После жалоб и бесконечных комиссий «строго указали» председателю райисполкома, «обратили внимание» заместителя председателя горисполкома, председателю правления товарищества объявили строгий выговор «за нарушения финансовой дисциплины» и т. д., правлению предписали «принять меры».
«Меры» принимались — встречные, суровые. Лесика после жалоб исключают из товарищества. За него вступается Ярошов, исключают и его. Всего около десяти человек были исключены. Нет смысла касаться официальных мотивов исключения (конечно, не за жалобы), после вмешательства облисполкома, людей восстановили.
Над Журавлевым же меч опустился настолько, что заволновались даже в горисполкоме. Сохранилась записка на фирменном бланке заведующего отделом коммунального хозяйства горисполкома: «Убедительно прошу Вас, не трогайте Журавлева И. М. Никаких мер и притеснений не принимайте. Я Вас очень прошу». Кто же из руководителей так умоляет, вместо того, чтобы призвать к порядку? Подпись малоразборчива.
…Розы, тюльпаны, астры.
Заговоры, угрозы, война.
И в первых рядах на брустверах — Широков и Журавлев. Два инвалида войны.
Впрочем, Журавлев никакой не предводитель, просто он жаловался больше других и был обречен.
Коли товарищество живет по образу и подобию государства — со своими институтами управления и подчинения, должен быть и аппарат подавления. На 29 сентября 1985 года назначено было отчетно-выборное собрание. А 19 сентября вечером в квартире Журавлевых раздался звонок. Ивана Михайловича попросили явиться завтра с утра в Киевское РУВД. «По какому вопросу?» — «Завтра узнаете».

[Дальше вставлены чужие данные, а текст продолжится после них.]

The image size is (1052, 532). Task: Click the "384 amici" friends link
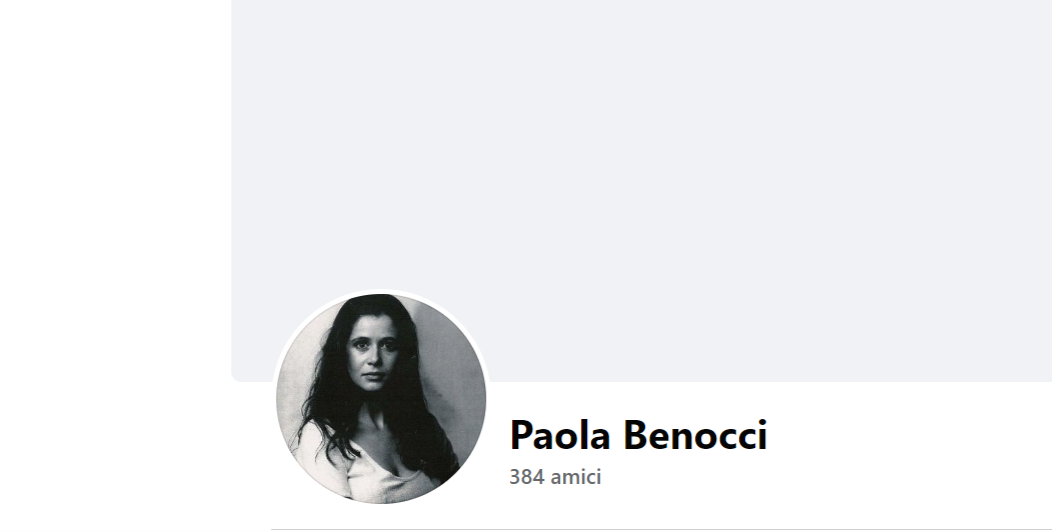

Рано утром, задолго до обозначенного часа, загодя шел он в милицию вместе с женой. Темно-синий костюм, старенький, поношенный — единственный. Орден Отечественной войны I степени на лацкане. Алюминиевая полая тросточка, без нее он ходить не может, в очках — видит плохо.
— Пришли. Я доложил дежурному, он говорит: ждите. Я вдруг увидел тогдашнего председателя нашего правления Пашукова, еще и девяти не было. Он показал на меня милиционеру, участковому Ермилову, тот подошел ко мне: «Журавлев?» — «Я. Вызывали?». Участковый ушел. И Пашуков исчез. Мы с женой стоим. И тут я увидел, как вошли двое — врачи… И милиционер Ермилов с ними. Я все понял и кинулся к заму, к Крутю, в кабинет. Жена за мной. Там народ был, видно, планерка. Они меня стали хватать, но осторожно, при Круте-то. Я — трость в сторону, руки крест-на-крест, чтобы не схватили. Их трое — Ермилов, врач и фельдшер. Руки мне разомкнуть они не могут. Была борьба, очки упали на пол, кто-то бросил их на стол Крутю, он рассердился: «Убирайте его быстро!» Тут на меня кинулись. Я голову опустил, чтоб лицо закрыть. Били и по спине, и по голове, зубной протез сломался. Жена кричала — да, это я слышал. Руки мне вывернули назад и в стороны, как крылья, я согнулся. Одну руку выкручивал Ермилов, другую — фельдшер. Так и поволокли… Привезли меня на Розу Люксембург, в психбольницу. Врач посмотрела на документы, на меня, сказала, спасибо ей: «Мы его брать не будем». — «А куда его девать?» — «Куда хотите». И я сразу успокоился. Только температура поднялась. У меня осколки, если я даже похожу — температура!